倉山満(憲政史家、皇室史学者)

 もし私がこの状況で総理大臣を引き受けたら、どうするか?

 まず、疫病対策と経済政策の専門家を集める。総理大臣がすべての問題の専門家である必要はない。誰が信用できる専門家なのか、ありとあらゆる人脈を使って確かめ、集めればよい。

 ただ、総理大臣になるような人間は、経済政策の専門家など日ごろから付き合っていなければおかしい。だから、この新型コロナ禍において必要とされるのは、科学的な議論ができる医者だ。

 そして、自らが頼みとする専門家たちに諮問する。「俺が責任を持つ。コロナ禍で何人の死者までなら許容するのか、数字で述べよ」と。この諮問を残酷と思うなら、総理大臣どころか政治家を辞めたほうがよい。少なくとも、厚生労働大臣にはならないほうがよい。

 医療における議論の決着の仕方は、最終的にカネなのである。たとえば、「iPS細胞の研究」「離島へのドクターヘリ配備」「都会での救急車の増加」などなど、医療において必要な政策は無数にある。

 では、どれを優先するのか。重要性は同じであり、命の尊さだ。離島でドクターヘリを待ち望んでいる人の命も、都会で救急車がもっと走っていれば救えるかもしれない命も、iPS細胞の実用化を待ち望んでいる人々の切実な願いも、差がつけられるはずがない。

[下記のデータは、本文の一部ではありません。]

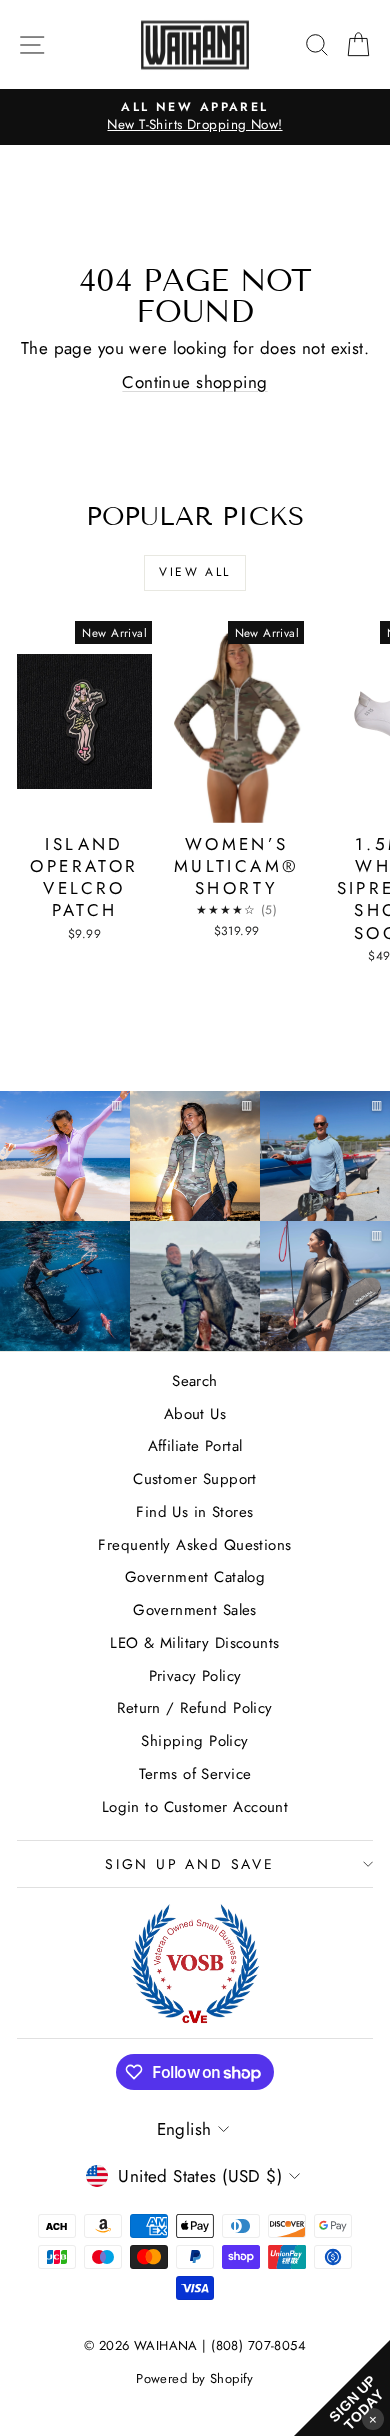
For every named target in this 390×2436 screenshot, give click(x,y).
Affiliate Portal (195, 1446)
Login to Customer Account (195, 1807)
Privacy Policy (195, 1676)
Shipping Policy (194, 1741)
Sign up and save (190, 1864)
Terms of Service (195, 1774)
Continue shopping (194, 382)
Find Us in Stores (194, 1512)
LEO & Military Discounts (194, 1643)
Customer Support (195, 1479)
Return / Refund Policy (194, 1708)
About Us (195, 1414)
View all (194, 572)
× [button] (373, 2418)
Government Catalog (195, 1577)
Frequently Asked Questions (194, 1545)
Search (195, 1381)
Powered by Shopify (195, 2378)
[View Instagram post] (65, 1286)
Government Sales (195, 1610)
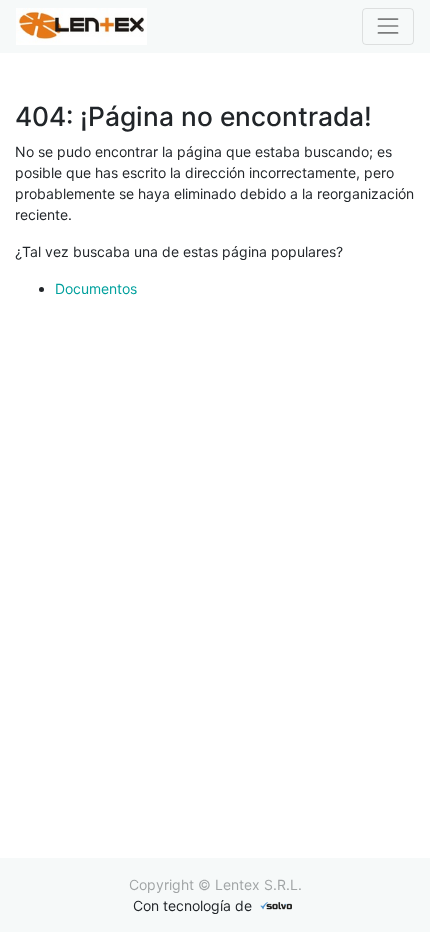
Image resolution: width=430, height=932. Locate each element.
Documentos (96, 288)
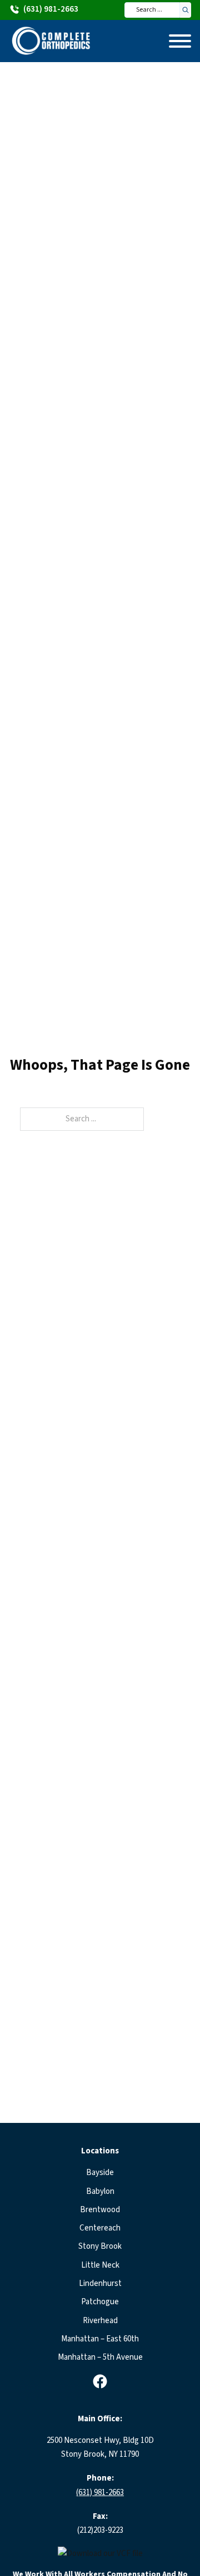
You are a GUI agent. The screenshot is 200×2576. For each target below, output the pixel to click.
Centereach (100, 2228)
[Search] (185, 10)
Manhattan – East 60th (100, 2339)
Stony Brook (100, 2246)
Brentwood (100, 2210)
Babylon (100, 2191)
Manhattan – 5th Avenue (100, 2357)
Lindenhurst (100, 2283)
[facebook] (100, 2381)
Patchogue (100, 2302)
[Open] (180, 41)
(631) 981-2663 (100, 2492)
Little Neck (100, 2265)
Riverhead (100, 2320)
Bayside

 また、当たり前すぎる事実だが、医者は「すべての命を救う」ことなど求められていないし、できもしない。最善を尽くし、救える命を救うのが医者の使命だ。医者の本分は結果責任ではなく、最善を尽くしたか否かだ。

 よって、政治が医療問題を解決しようとすれば、結論は「限られた予算をいかに効率的に投じるか」の議論に収斂(しゅうれん)されるのだ。そして、医療問題で政策の優先順位をカネで決着させるということは、「カネの問題で救えない命もある」というのが現実なのである。

 果たして日本政府は、こうした医療の基本を踏まえていただろうか。

 新型コロナは未知の伝染病である。伝染病である以上、根絶は不可能だ。当然、コロナ禍において一人も死なせないなど、不可能だ。だから、「俺が責任を持つ。コロナ禍で何人の死者までなら許容するのか、数字を述べよ」と諮問する。
会見で記者団の質問に答える菅義偉首相と、新型コロナウイルス感染症対策分科会の尾身茂会長(右)=2020年12月25日、首相官邸(春名中撮影)
会見で記者団の質問に答える菅義偉首相と、新型コロナウイルス感染症対策分科会の尾身茂会長(右)=2020年12月25日、首相官邸(春名中撮影)
 諮問した相手が、仮に「ゼロ人」だと答えたとしよう。国家予算だけでは足りず、政府は国債を刷って何年分もの借金を背負い込むこととなるだろう。だが、伝染病が流行するたびに、経済そのものを止めて、借金を拡大するわけにもいくまい。